What are the practical effects of incorporating course fit? While in general the difference
between the new model, which includes both course fit
and course history adjustments, and the previous one
(which we'll refer to as the baseline model) are small, there are meaningful
differences in many instances. If we consider the differences between the two models
in terms of their respective estimated skill levels (i.e. the player-specific means),
the 25th and 75th percentiles are -0.07 and +0.07 respectively, while the minimum and maximum
are -0.93 and +0.95, respectively (units are strokes per round). I can't say I ever thought
there would come a day when we would advocate for a 1 stroke adjustment due to course fit! And yet, here we are.
Let's look at an example: before the 2011 Mayakoba Classic at El Camaleon Golf Club,
we estimated Brian Gay to be 21 yards shorter off the tee and 11 percentage points more accurate (in fairways hit per round) than the PGA Tour average. This made
Gay an outlier in both skills, sitting at more than 2 standard deviations away from the tour mean. Furthermore, El Camaleon is
probably the biggest outlier course
on the PGA Tour, with a player's driving accuracy having almost twice as much predictive
power on performance as their driving distance (there are only 11 courses in our data where driving accuracy has more predictive power than distance).
Therefore, at El Camaleon, Gay's greatest skill (accuracy) is much more important to predicting performance than his greatest weakness (distance).
Further, Gay had had good course history at El Camaleon, averaging 1.2 strokes above baseline in his 12 previous rounds there. (It's worth pointing out
that we estimate the effects of course history and course fit together, to avoid 'double counting'. That is, good course fit will often explain some of a golfer's
good course history.)
Taken together, this resulted in an upward adjustment of 0.9 strokes per round to Gay's predicted skill level for the 2011 Mayakoba Classic.
When evaluating the performance of this new model relative to the baseline model, it was useful to focus our attention on observations
where the two models exhibit large discrepancies.
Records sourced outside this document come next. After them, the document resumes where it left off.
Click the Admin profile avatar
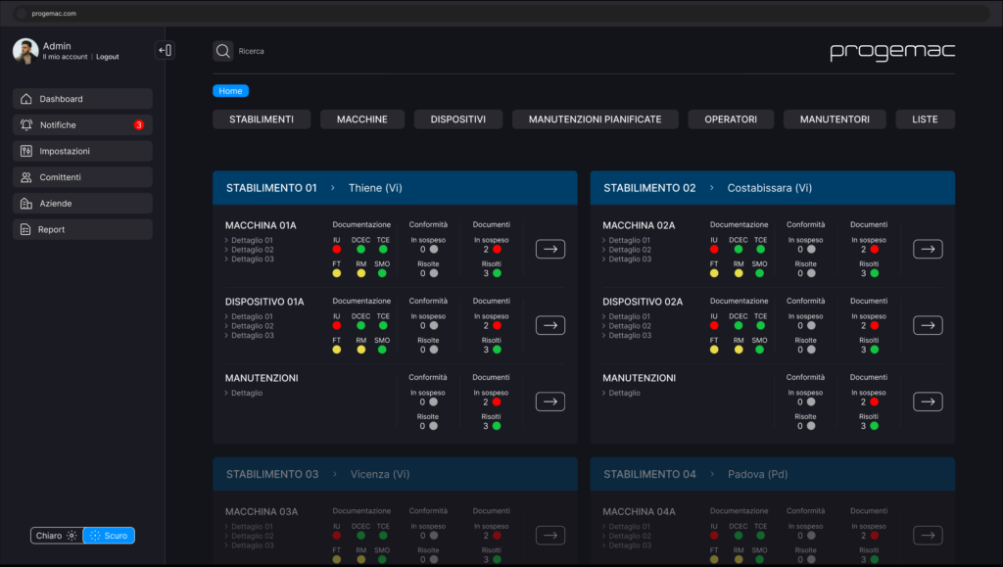This screenshot has width=1003, height=567. (25, 51)
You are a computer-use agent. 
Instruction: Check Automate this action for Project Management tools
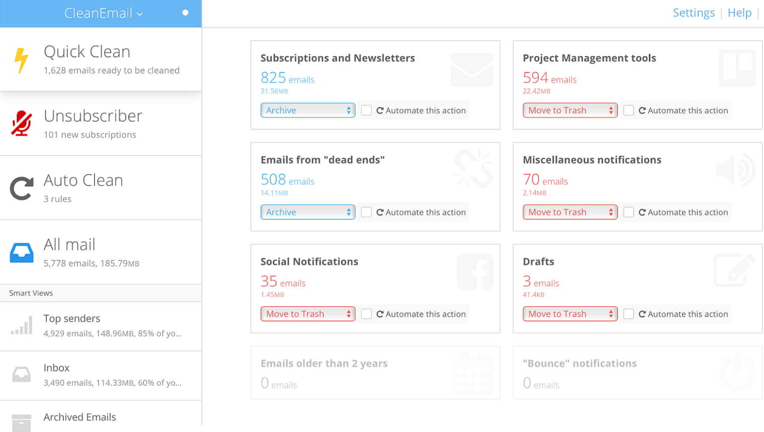[629, 110]
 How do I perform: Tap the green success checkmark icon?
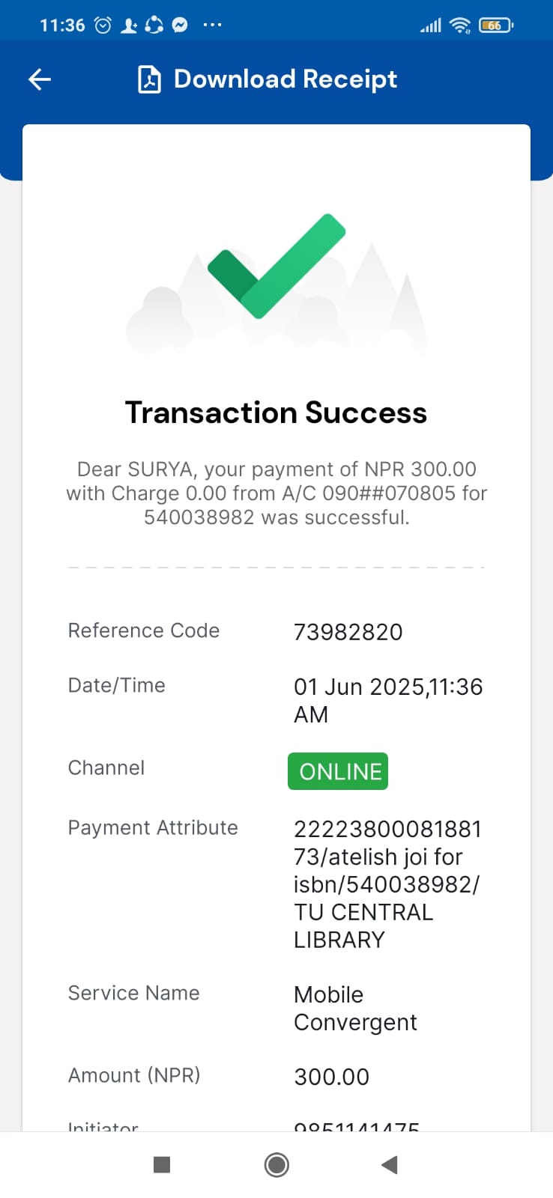pos(276,266)
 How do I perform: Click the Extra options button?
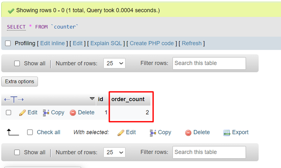coord(19,81)
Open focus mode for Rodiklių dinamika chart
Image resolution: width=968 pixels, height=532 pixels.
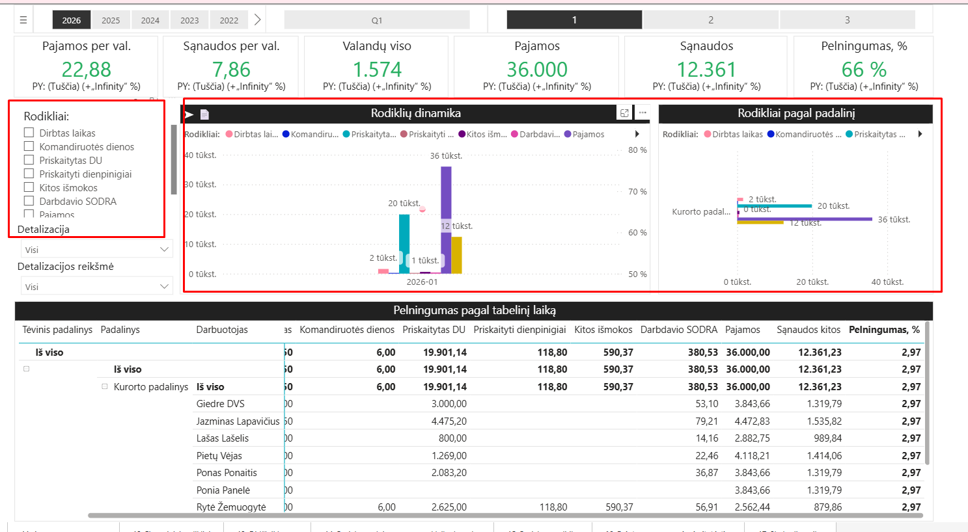tap(624, 113)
The correlation between the two models' predicted skill levels in the full
sample is still 0.99; as a consequence the difference between their respective prediction errors using the full sample will
always be relatively small. However, by focusing on observations where the two models diverge substantially, it becomes clear
that the new model is outperforming the baseline model.
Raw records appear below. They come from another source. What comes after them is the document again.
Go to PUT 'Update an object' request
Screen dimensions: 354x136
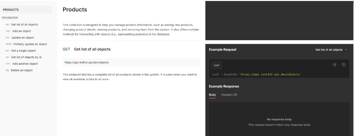pyautogui.click(x=20, y=38)
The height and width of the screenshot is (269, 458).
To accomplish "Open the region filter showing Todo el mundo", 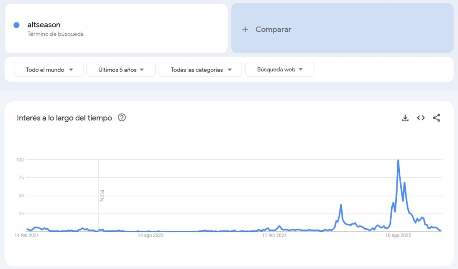I will click(x=48, y=69).
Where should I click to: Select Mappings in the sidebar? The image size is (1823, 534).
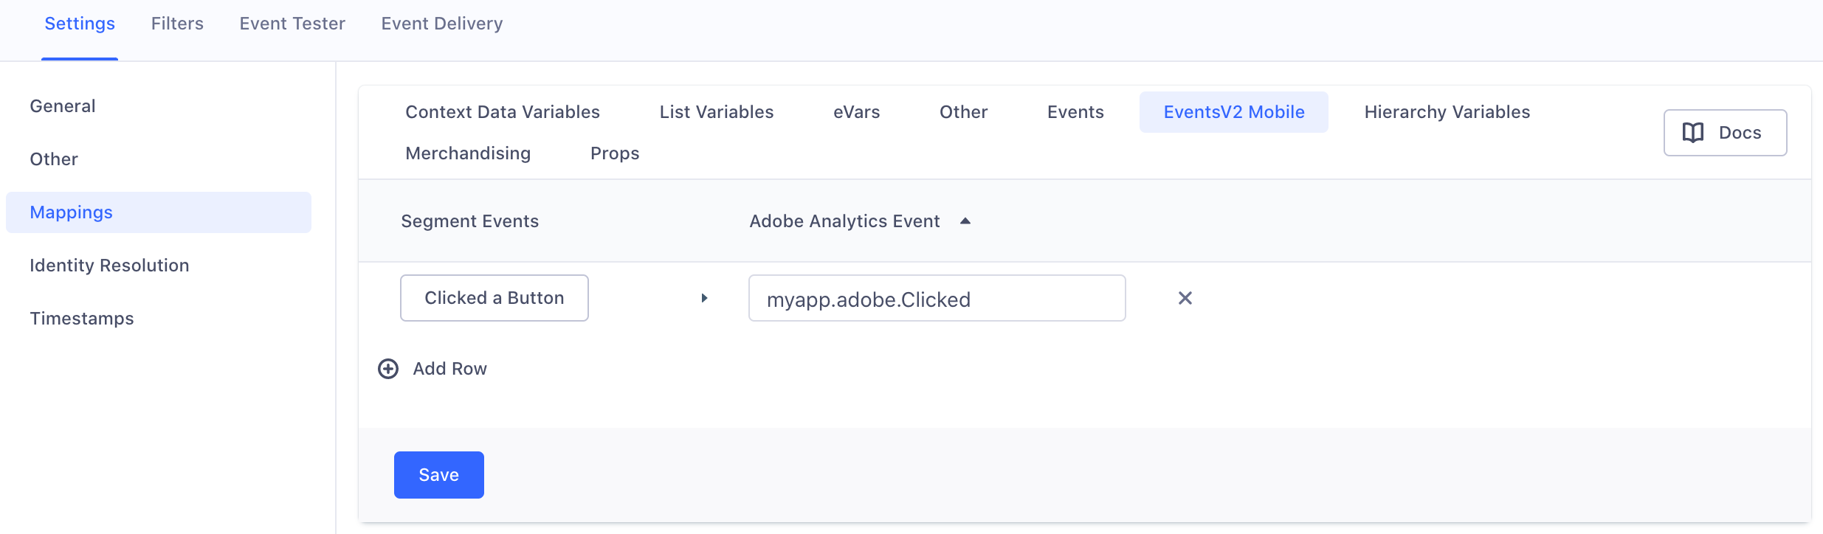72,212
As previously alluded to, the second course-specific adjustment we've made to our model is the inclusion of course-specific variance terms.
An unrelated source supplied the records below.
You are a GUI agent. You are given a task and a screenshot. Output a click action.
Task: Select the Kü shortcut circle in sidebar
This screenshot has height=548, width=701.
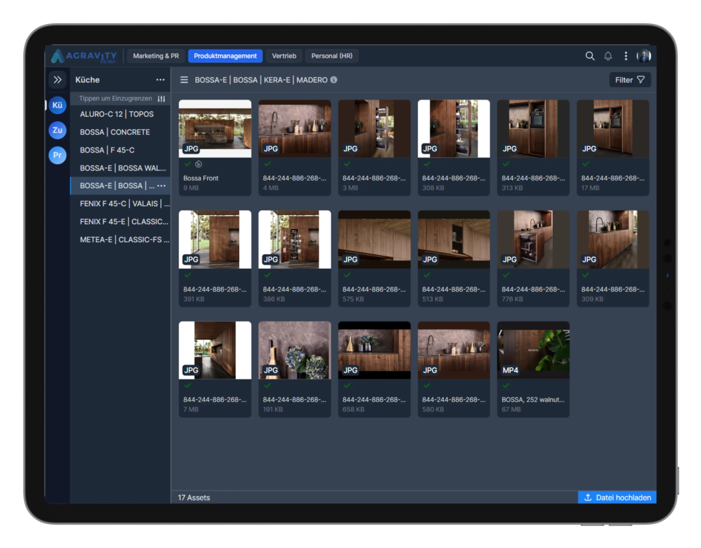tap(57, 105)
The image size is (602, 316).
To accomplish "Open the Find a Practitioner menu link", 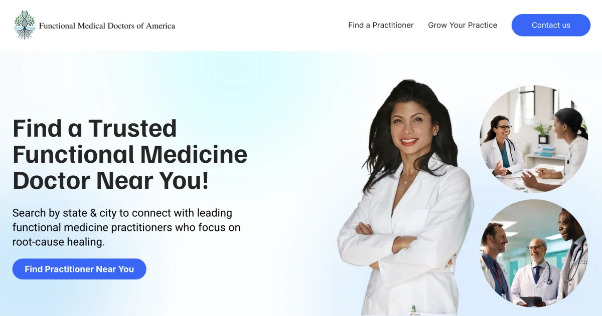I will click(381, 25).
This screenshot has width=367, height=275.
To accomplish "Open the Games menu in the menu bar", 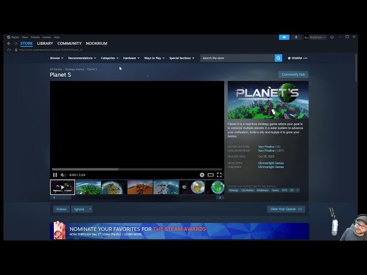I will (46, 37).
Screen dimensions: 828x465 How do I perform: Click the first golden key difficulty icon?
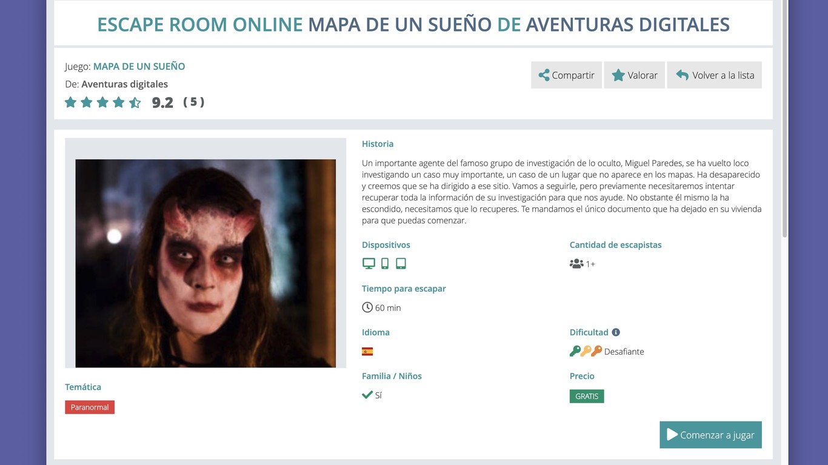pyautogui.click(x=575, y=350)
This means that the player-specific variances will all be increased by some amount at certain courses and decreased at others.
It's important to note
that we are concerned with the variance of 'residual' scores here, which are the deviations in players' actual scores from
our model predictions (this is necessary to account for the fact that some courses, like Augusta National, have a higher variance in total scores
in part because
there is greater variance in the predicted skill levels of the players there). All else equal, adding
more unexplained variance — noise — to scores will bring the model's predicted win probabilities (for the tournament, for player-specific
matchups, etc.) closer together. That is, Dustin Johnson's win probability at a high (residual)-variance course will be lower than it is
at a low-variance course,
against the same field. In estimating course-specific variances, care is again taken to ensure we
are not overfitting. Perhaps surprisingly, course-specific variances are quite predictive year-over-year, leading to some meaningful differences
in our final course-specific variance estimates. Examples of some of the lowest variance courses are Kapalua, Torrey Pines (North), and Sea Island (Seaside);
some of the highest variance courses are Muirfield Village, TPC Sawgrass, and Whistling Straights. A subtle point to note here is that
a course can simultaneously have high residual variance
and also be a course that creates
greater separation amongst players' predicted skill levels. For example, at
Augusta National, golfers with above-average driving distance,
who tend to have higher baseline skill levels, are expected to perform above their baselines;
additionally, Augusta National is a course with above-average residual variance. Therefore, whether we would see
the distribution of win probabilities narrow or widen at Augusta (relative to a typical PGA Tour course) will depend on which of these
effects dominates.
Changes to the model for 2021
There are a few important changes to the 2021 model. First, we are now incorporating
a
time dimension to our historical strokes-gained weighting scheme. This was an important missing element
from earlier versions of the model. For example, when Graham DeLaet returned in early 2020 after a
1-year hiatus from competitive golf, our predictions were mostly driven by his data
from 2018 and earlier, even after DeLaet had played a few rounds in 2020. It seems intuitive that more weight
should be placed on DeLaet's few rounds from 2020 given the absence of 2019 data (compared to a scenario where he had played a full
2019 season). Using a weighting function that decays with time (e.g. days) achieves this. However,
continuing with the DeLaet example, there is still lots of information contained in his pre-2019
rounds. Therefore we use an average of our two weighted averages: the first weights rounds by the sequence
in which they were played, ignoring the time between rounds, while the second assigns weights based
on how recently the round was played. In DeLaet's case, if he were playing this week (Jan 4, 2021), his time-weighted predicted
strokes-gained would be -3.1, while his sequence-weighted predicted strokes-gained
would be -1.1. Ultimately we combine these two predictions and end up with a final prediction of -2.5 (we don't just take a
simple average of the two; it depends on a couple parameters). The difference between this value
and the sequence-weighted average is what appears in the "timing" column on the
skill decomposition page. Have a look
at
DeLaet's true strokes-gained plot to understand why the different weighting methods cause such a large divergence
in estimated skill. For golfers who are playing a steady schedule, there will not be large differences
between the time-weighted and sequence-weighted strokes-gained averages. However for players that play an above-average
number of rounds per year (e.g. Sungjae Im), the time-weighting will tend to
de-emphasize their most recent data.
A second change to the 2021 model is that
we are using yet another method to incorporate the strokes-gained categories into our baseline (i.e. pre-course fit / history)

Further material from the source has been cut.